• Work to complete: Every entry in the listing below is to be output unchanged.

..........

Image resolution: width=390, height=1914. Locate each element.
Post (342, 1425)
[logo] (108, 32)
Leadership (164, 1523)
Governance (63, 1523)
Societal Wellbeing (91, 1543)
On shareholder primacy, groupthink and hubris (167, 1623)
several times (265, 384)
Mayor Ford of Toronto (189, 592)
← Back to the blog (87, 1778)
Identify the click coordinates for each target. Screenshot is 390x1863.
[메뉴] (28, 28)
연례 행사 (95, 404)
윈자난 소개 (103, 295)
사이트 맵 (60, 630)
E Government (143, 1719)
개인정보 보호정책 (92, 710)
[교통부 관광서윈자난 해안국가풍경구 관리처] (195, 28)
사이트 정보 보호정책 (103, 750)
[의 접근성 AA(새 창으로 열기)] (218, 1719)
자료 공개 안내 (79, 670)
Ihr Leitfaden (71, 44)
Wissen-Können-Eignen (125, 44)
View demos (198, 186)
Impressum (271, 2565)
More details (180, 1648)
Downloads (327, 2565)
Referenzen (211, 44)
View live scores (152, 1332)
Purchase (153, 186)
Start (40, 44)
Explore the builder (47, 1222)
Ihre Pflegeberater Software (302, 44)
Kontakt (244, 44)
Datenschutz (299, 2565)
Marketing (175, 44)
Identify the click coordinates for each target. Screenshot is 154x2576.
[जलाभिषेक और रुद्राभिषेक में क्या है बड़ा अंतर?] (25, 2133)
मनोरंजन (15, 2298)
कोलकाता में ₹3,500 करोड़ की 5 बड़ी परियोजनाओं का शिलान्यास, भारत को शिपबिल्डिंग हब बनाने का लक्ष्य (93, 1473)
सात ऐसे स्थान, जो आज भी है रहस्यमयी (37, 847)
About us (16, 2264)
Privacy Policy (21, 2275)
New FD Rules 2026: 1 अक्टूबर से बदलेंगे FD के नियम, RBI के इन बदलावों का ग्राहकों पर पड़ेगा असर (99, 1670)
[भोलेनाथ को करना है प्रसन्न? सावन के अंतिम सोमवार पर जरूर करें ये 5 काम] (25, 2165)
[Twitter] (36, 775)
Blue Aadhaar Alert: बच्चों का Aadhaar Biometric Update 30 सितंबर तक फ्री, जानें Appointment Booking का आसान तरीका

..........

• Written reply:
Image resolution: width=390, height=1914. Locate each element.
Post (342, 1425)
[logo] (108, 32)
Leadership (164, 1523)
Governance (63, 1523)
Societal Wellbeing (91, 1543)
On shareholder primacy, groupthink and hubris (167, 1623)
several times (265, 384)
Mayor Ford of Toronto (189, 592)
← Back to the blog (87, 1778)
Identify the click coordinates for each target. Screenshot is 390x1863.
[메뉴] (28, 28)
연례 행사 (95, 404)
윈자난 소개 (103, 295)
사이트 맵 (60, 630)
E Government (143, 1719)
개인정보 보호정책 (92, 710)
[교통부 관광서윈자난 해안국가풍경구 관리처] (195, 28)
사이트 정보 보호정책 (103, 750)
[의 접근성 AA(새 창으로 열기)] (218, 1719)
자료 공개 안내 (79, 670)
Ihr Leitfaden (71, 44)
Wissen-Können-Eignen (125, 44)
View demos (198, 186)
Impressum (271, 2565)
More details (180, 1648)
Downloads (327, 2565)
Referenzen (211, 44)
View live scores (152, 1332)
Purchase (153, 186)
Start (40, 44)
Explore the builder (47, 1222)
Ihre Pflegeberater Software (302, 44)
Kontakt (244, 44)
Datenschutz (299, 2565)
Marketing (175, 44)
Identify the click coordinates for each target. Screenshot is 154x2576.
[जलाभिषेक और रुद्राभिषेक में क्या है बड़ा अंतर?] (25, 2133)
मनोरंजन (15, 2298)
कोलकाता में ₹3,500 करोड़ की 5 बड़ी परियोजनाओं का शिलान्यास, भारत को शिपबिल्डिंग हब बनाने का लक्ष्य (93, 1473)
सात ऐसे स्थान, जो आज भी है रहस्यमयी (37, 847)
About us (16, 2264)
Privacy Policy (21, 2275)
New FD Rules 2026: 1 अक्टूबर से बदलेंगे FD के नियम, RBI के इन बदलावों का ग्राहकों पर पड़ेगा असर (99, 1670)
[भोलेनाथ को करना है प्रसन्न? सावन के अंतिम सोमवार पर जरूर करें ये 5 काम] (25, 2165)
[Twitter] (36, 775)
Blue Aadhaar Alert: बच्चों का Aadhaar Biometric Update 30 सितंबर तक फ्री, जानें Appointment Booking का आसान तरीका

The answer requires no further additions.